John Waters’s Hairspray was a revelation. After two decades spent horrifying all comers with shamelessly filthy independent films, Waters tried something new with his first studio film, a PG-rated musical comedy set in the early ’60s and tracking the blossoming of Tracy Turnblad, an effervescent girl of size who achieves her dreams of dancing stardom and finds her calling as a segregation-busting teen leader. The result was a near-perfect film, rendered in a skewed but miraculously harmonious style and imbued with a freaky sweetness that was irresistible.

Plenty of folks felt similar love for the Broadway musical, which turned Tracy’s tale into a singing, dancing extravaganza, and the leap back to the cinema seemed somehow natural. Tragically, two major misfortunes hobble the readaptation. One is John Travolta, hideously miscast as Tracy’s mother, Edna. This is drag as your dad would do it, if your dad were developmentally disabled, wedged in a state-of-the-art fat suit, and drunk on Robitussin. Between the mincing and constantly mutating accent, I found Travolta unwatchable. (And I’ve seen Battlefield Earth all the way through.)

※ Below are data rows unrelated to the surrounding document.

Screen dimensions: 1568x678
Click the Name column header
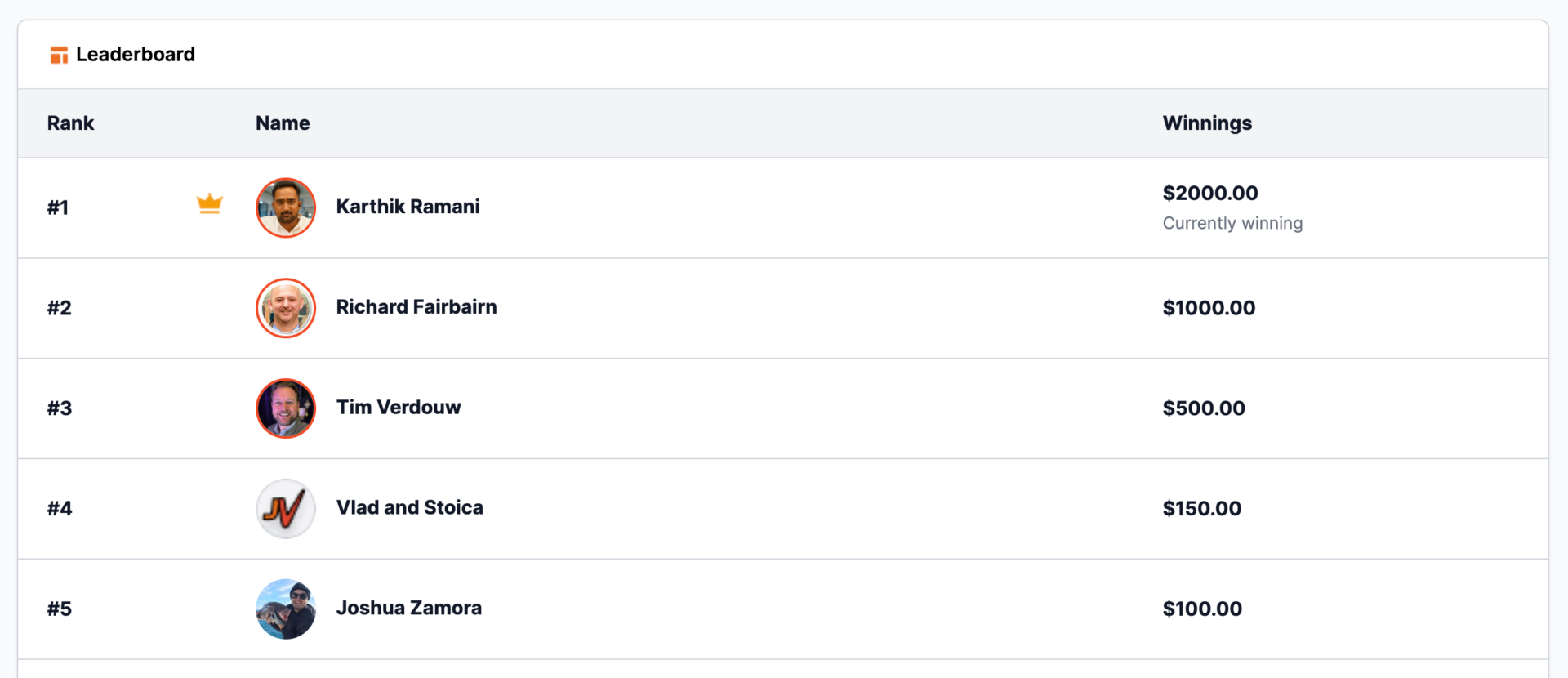coord(283,123)
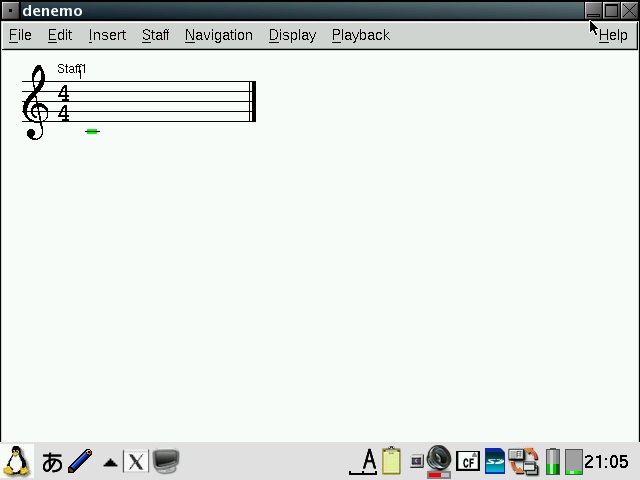Open the clipboard applet in tray
This screenshot has height=480, width=640.
tap(391, 461)
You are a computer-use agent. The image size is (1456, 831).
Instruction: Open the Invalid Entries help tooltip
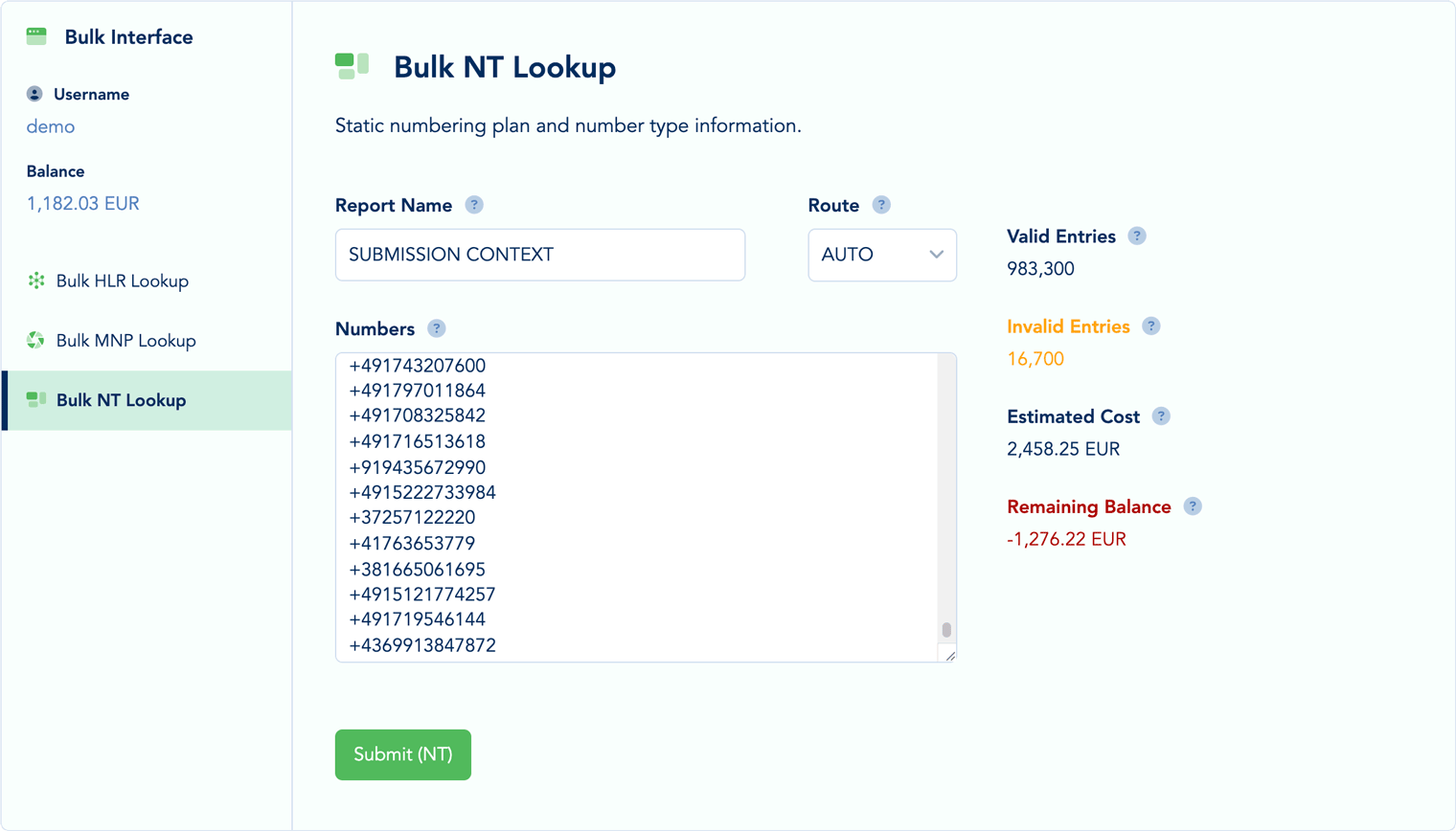click(1150, 326)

Equally problematic is the new film’s klutziness with the old film’s elegantly handled themes of racial prejudice and the fight for integration. The original Hairspray found Tracy sating her teenage need for rebellion by challenging racial barriers; the new Hairspray suggests that a fat white girl from Baltimore single-handedly dreamed up the civil rights movement. “We’ve done enough dancing,” says movie-musical Tracy. “Now it’s time to march!” The words land like gospel on her grateful audience of darkies, who gamely play along. You don’t have to.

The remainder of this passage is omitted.